Unfortunately, children initially prescribed only lifestyle change after a DM2 diagnosis rarely succeed at sustained blood sugar improvement; lifestyle measures alone only effect meaningful change in hemoglobin A1C values in 10% of pediatric DM2 patients. As such, the American Academy of Pediatrics recommends that all children be started on metformin, in addition to lifestyle counseling, at the time of diagnosis. Pairing medication taking with daily family routines significantly increases medication adherence, as does multi-systemic therapy as outlined above. Encouraging parents to adopt a more permissive parenting style may be another technique to increase adherence to both lifestyle and medication recommendations; "[y]outh with T2DM who perceive more autonomy (less parental control) in day-to-day and diabetes tasks are more likely to adhere to medication regimens." 
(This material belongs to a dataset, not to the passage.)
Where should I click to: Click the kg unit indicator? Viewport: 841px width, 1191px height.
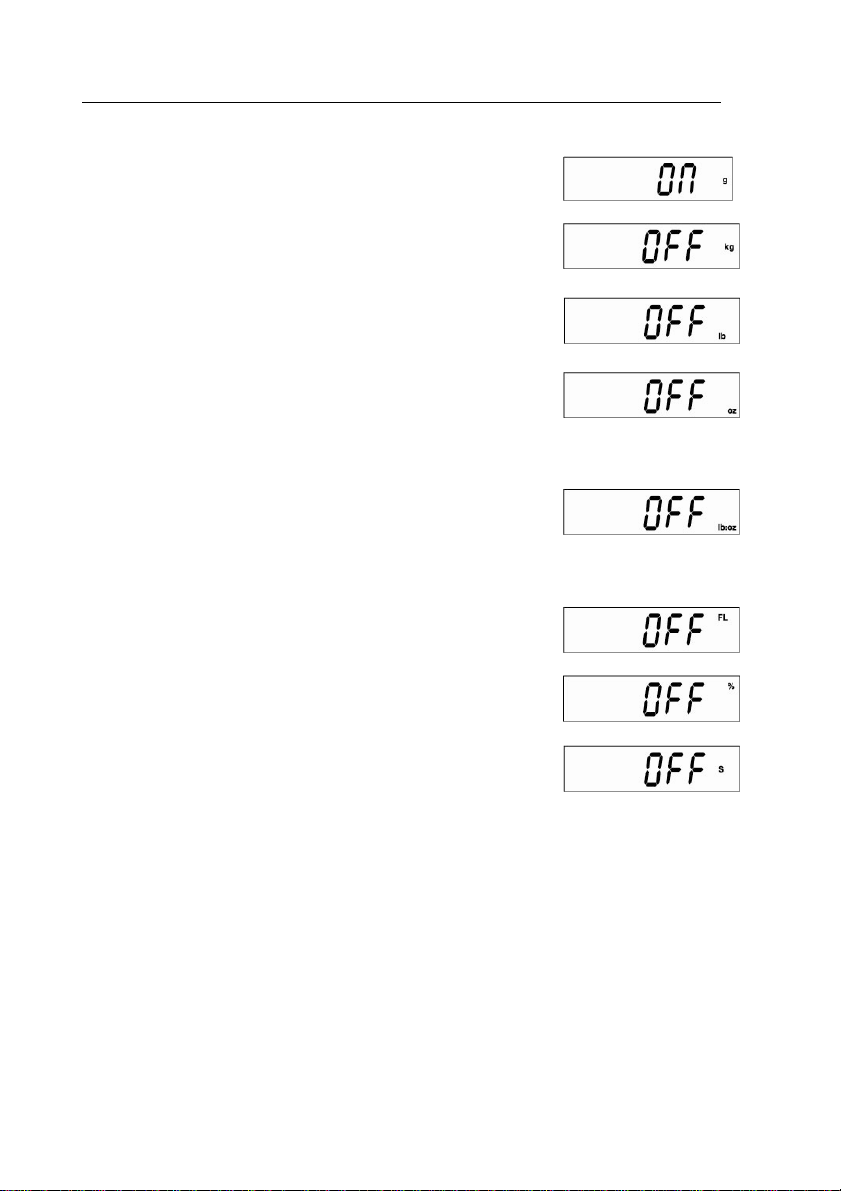tap(729, 248)
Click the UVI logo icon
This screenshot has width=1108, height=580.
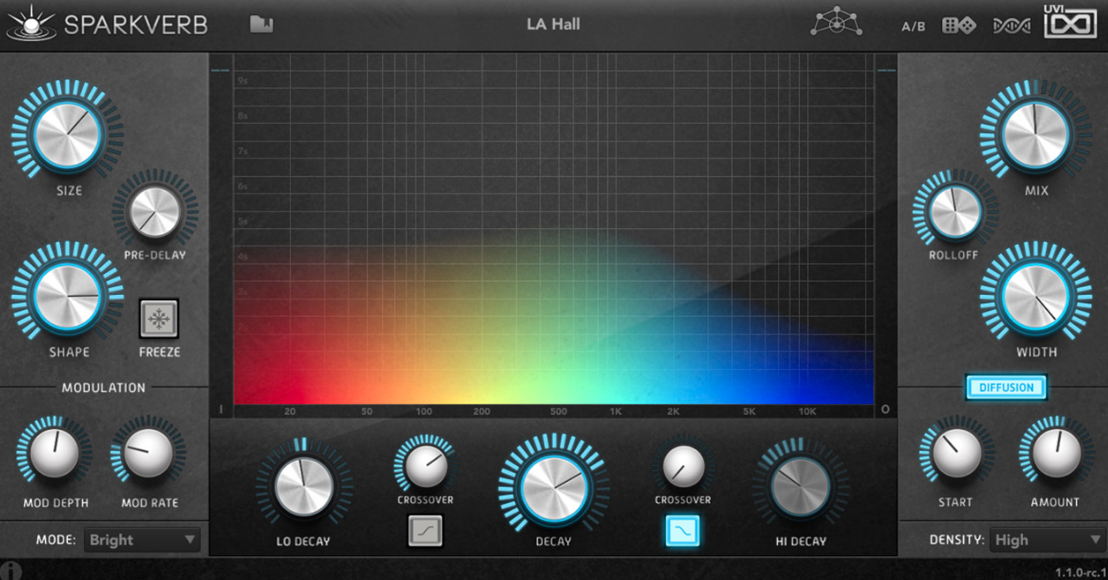tap(1071, 22)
Working collaboratively with families and other disciplines are strengths of our specialty and can greatly benefit our younger patients with DM2. You can read more about DM2 in the AFP By Topic on Diabetes: Type 2, which includes both further reading for physicians and patient resources.

Tuesday, November 6, 2018

For mild hypertension in low-risk adults, harms of drug therapy outweigh benefits

- Kenny Lin, MD, MPH

Prior to publication of the controversial 2017 ACC/AHA clinical practice guideline, stage 1 or "mild" hypertension was defined as a systolic blood pressure of 140-159 mm Hg and/or diastolic blood pressure of 90-99 mm Hg. Although guidelines have recommended that persons with mild hypertension receive anti-hypertensive drug therapy if lifestyle modification does not lower blood pressure below 140/90, a Cochrane review found that such therapy did not reduce cardiovascular disease (CVD) events, stroke, or mortality compared to placebo. A 2015 meta-analysis that included high-risk persons (patients with diabetes and/or who had received prior antihypertensive treatment) suggested that drug therapy for mild hypertension may prevent CVD events, but others have argued that this analysis mixed apples with oranges and did not establish benefits for adults at low CVD risk.
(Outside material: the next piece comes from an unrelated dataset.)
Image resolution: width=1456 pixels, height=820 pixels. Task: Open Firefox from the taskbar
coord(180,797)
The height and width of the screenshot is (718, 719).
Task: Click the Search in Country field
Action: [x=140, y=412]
A retrospective cohort study recently published in JAMA Internal Medicine sought to clarify the benefits and harms of drug therapy in low-risk adults with mild hypertension using data from 40,000 patients in an electronic health records database in the United Kingdom. The authors compared the outcomes of persons aged 18 to 74 with mild hypertension who were prescribed anti-hypertensive medications within 12 months of diagnosis to those in similar untreated persons. Persons with a history of CVD, left ventricular hypertrophy, atrial fibrillation, diabetes, chronic kidney disease, or a family history of premature heart disease were excluded from the study.

After a median follow-up duration of 5.8 years, there were no differences between the groups in all-cause mortality, stroke, myocardial infarction, acute coronary syndrome, or heart failure. However, the treated group had an increased risk of hypotension (number needed to harm = 41 at 10 years), syncope (NNH = 35), electrolyte abnormalities (NNH = 111), and acute kidney injury (NNH = 91).
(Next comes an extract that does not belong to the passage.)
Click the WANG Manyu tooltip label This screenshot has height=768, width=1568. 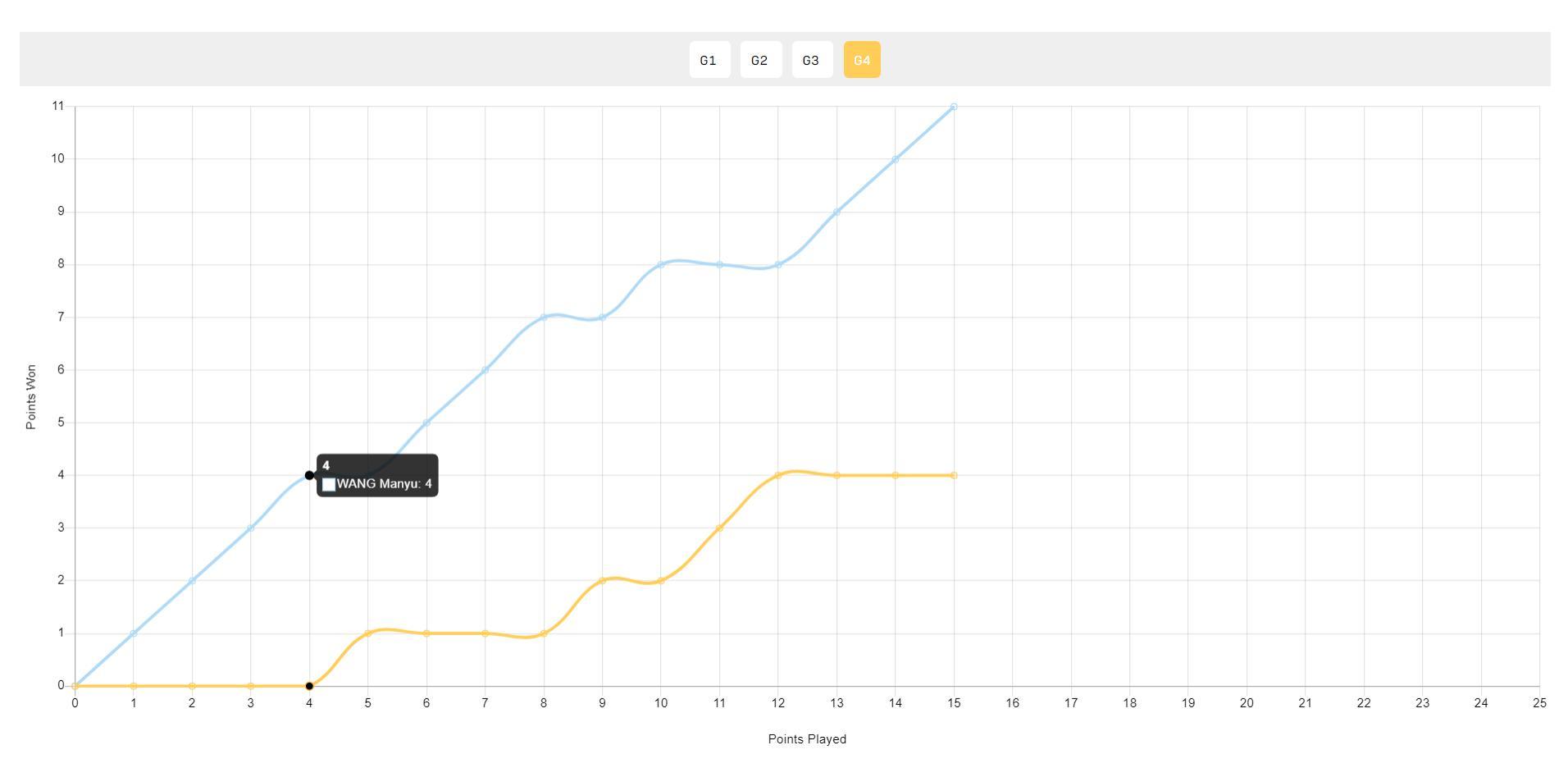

Although ideally the findings from this observational study should be confirmed in a randomized, controlled trial, it is unlikely that a trial will ever be performed due to the large number of participants that would be needed in order to provide enough statistical power to detect a difference in mortality or rare CVD events in this population. In the meantime, the best available evidence suggests that the harms of drug therapy outweigh benefits for low-risk adults with a systolic blood pressure of 140-159 mm Hg and/or diastolic blood pressure of 90-99 mm Hg (recently redefined by the ACC/AHA as stage 2 hypertension). In these patients, family physicians and other primary care clinicians should emphasize nonpharmacologic management strategies such as a diet with a high intake of vegetables, fruits, and whole grains; moderating excessive sodium intake and alcohol consumption; and at least 150 minutes per week of moderate-intensity aerobic physical activity.